A quick look at look at his Facebook page shows that striper and hybrid fishing is still wide open on Clarks Hill for Captain William Sasser (864-333-2000), even though William only rates the bite as an “8” out of 10 compared a 9 or 10 earlier in the summer. However, parties are still loading the boat with nice stripers and hybrids.
Early in the morning his boat is concentrating on 30-foot deep humps on the lower end of the lake that have significant hydrilla growth. When they clean stripers and hybrids it is clear that the fish are feeding on crayfish, but William is down-lining live herring to catch the fish.
Mid-morning when the sun starts to get up fish are pulling out and suspending in the river channel about 50 feet down. William’s boat is having success fishing in the South Carolina Little River, Keg Creek, and the Savannah River. In addition to down-lined herring trolling with umbrella rigs has been catching these fish, and to get them down to the fish they are pulling them on lead core line way back from the boat.
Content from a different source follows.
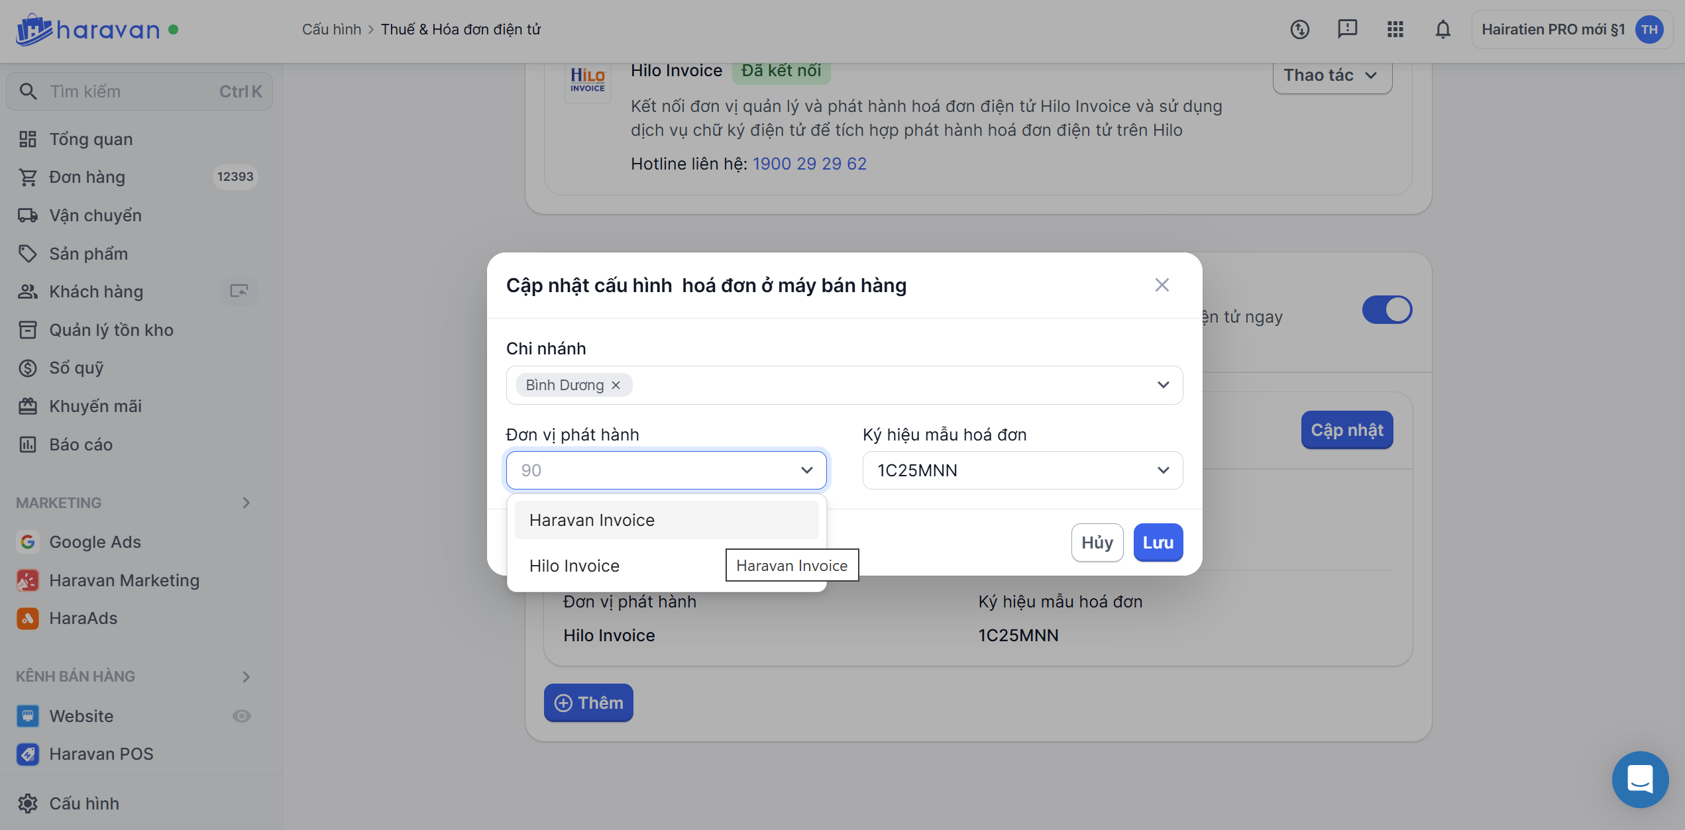Open the notifications bell icon

(1442, 29)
There is no significant schooling activity to report but it should not be too far off.
Overall, Clarks Hill is at 326.71. Striper still dominate angling hours on the water, but other species can also be caught.
Black bass: Fair. Buckeye Lures in Augusta reports that there are several different patterns working for bass on Clarks Hill right now, and as is typical on blueback herring lakes first thing in the morning there is some schooling activity – which quickly shuts off once the sun gets up. Sammies, Super Spooks and other larger topwaters will catch fish. Outside of the very early window two other patterns have been dominating, and in a surprising bite black buzzbaits – especially double buzzbaits like these – have been catching fish all day long. Interestingly, these have been working best on sunny days and cloud cover has actually killed the bite. Anglers are throwing the baits in the backs of pockets near deeper water, on shallow humps, and off main lake points – but the key has been the presence of hydrilla. The other pattern has been fishing deep around humps that may top out in 19 or 20 feet of water but that are surround by 25 or 30 feet of water. Dragging plastic worms or throwing jigs has been the main way anglers are targeting these fish.
Crappie: Slow to fair. Captain William Sasser reports that like most Clarks Hill anglers he spends little time pursuing crappie in the heat of August. However, anglers who want to target them should look for deep, suspended fish. Fishermen should target deep brush in the 50-foot range and drop minnows about 30 feet down to the fish.
DHEC Fish Advisory: Only one meal per week of largemouth bass.